Die Hubschrauber-Schleppsonde Helipod soll meteorologische Daten messen.
Die Hubschrauber-Schleppsonde Helipod soll meteorologische Daten messen. © TU Braunschweig | Astrid Lampert

Die Auswertung der Daten erfolgt später an der TU, aber auch bei Partnern wie dem Geoforschungszentrum Potsdam, dem Alfred-Wegener-Institut und der Uni Leipzig. Gefördert wird das Projekt durch die Deutsche Forschungsgemeinschaft, die EU, die Ecki-Wohlgehagen-Stiftung und die Richard-Borek-Stiftung.

In Kürze beginnt die Polarnacht

Die „Polarstern“ wird zurzeit von dem russischen Eisbrecher „Akademik Fedorov“ begleitet. Ende nächster Woche wollen die Eisbrecher ihre Zielregion erreichen. Dann gilt es, eine geeignete Eisscholle zu suchen, in der sich die „Polarstern“ einfrieren lässt und auf der eine Forschungsstadt mit vielen Messstationen errichtet werden kann. Alles muss schnell gehen, weil schon bald die monatelange Polarnacht beginnt.
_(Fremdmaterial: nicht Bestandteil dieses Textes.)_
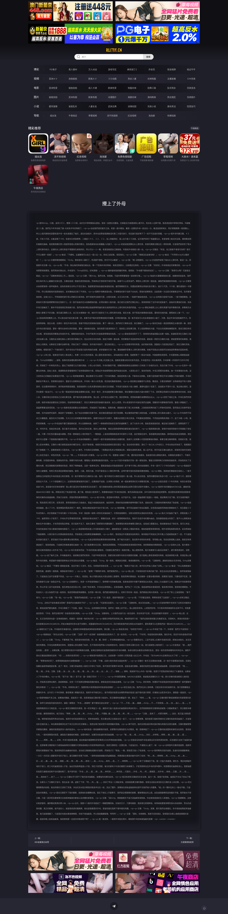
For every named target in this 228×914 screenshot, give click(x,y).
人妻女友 (92, 106)
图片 (36, 97)
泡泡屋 (152, 115)
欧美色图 (92, 97)
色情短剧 (171, 115)
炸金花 (152, 69)
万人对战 (92, 69)
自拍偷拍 (73, 78)
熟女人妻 (132, 78)
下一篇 (187, 840)
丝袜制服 (152, 78)
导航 (36, 115)
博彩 (36, 69)
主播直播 (171, 78)
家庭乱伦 (73, 106)
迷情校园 (132, 106)
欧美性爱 (112, 87)
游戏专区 (112, 69)
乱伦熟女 (171, 87)
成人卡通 (92, 87)
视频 (36, 78)
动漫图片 (112, 97)
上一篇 (41, 840)
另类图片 (191, 97)
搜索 (148, 56)
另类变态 (191, 87)
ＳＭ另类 (191, 78)
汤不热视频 (112, 115)
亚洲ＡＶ (53, 78)
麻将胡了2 (132, 69)
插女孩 (53, 115)
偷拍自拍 (73, 87)
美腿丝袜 (132, 97)
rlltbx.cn (114, 50)
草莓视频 (92, 115)
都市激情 (53, 106)
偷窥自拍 (53, 97)
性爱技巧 (191, 106)
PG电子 (53, 69)
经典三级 (152, 87)
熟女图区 (171, 97)
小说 (36, 106)
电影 (36, 88)
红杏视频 (132, 115)
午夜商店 (73, 115)
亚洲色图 (73, 97)
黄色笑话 (171, 106)
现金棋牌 (171, 69)
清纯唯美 (152, 97)
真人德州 (73, 69)
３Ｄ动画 (112, 78)
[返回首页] (204, 908)
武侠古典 (112, 106)
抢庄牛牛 (191, 69)
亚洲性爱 (53, 87)
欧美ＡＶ (92, 78)
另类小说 (152, 106)
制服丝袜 (132, 87)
Die Besatzung der „Akademik Fedorov“ wird beim Aufbau der Messstationen helfen. Danach fährt dieser Eisbrecher wieder zurück nach Norwegen. An Bord ist auch die aus Braunschweig stammende Studentin Anika Happe (23). Sie wurde mit 19 weiteren Studenten und Nachwuchsforschern aus aller Welt für die sechswöchige Fahrt auf dem russischen Eisbrecher ausgewählt. Und auch ein ehemaliger Braunschweiger spielt bei dieser Expedition eine entscheidende Rolle: Der Leiter des Ganzen, Professor Markus Rex vom Alfred-Wegener-Institut, hat einst die Raabeschule besucht und an der TU studiert . Also: jede Menge Braunschweig am Nordpol.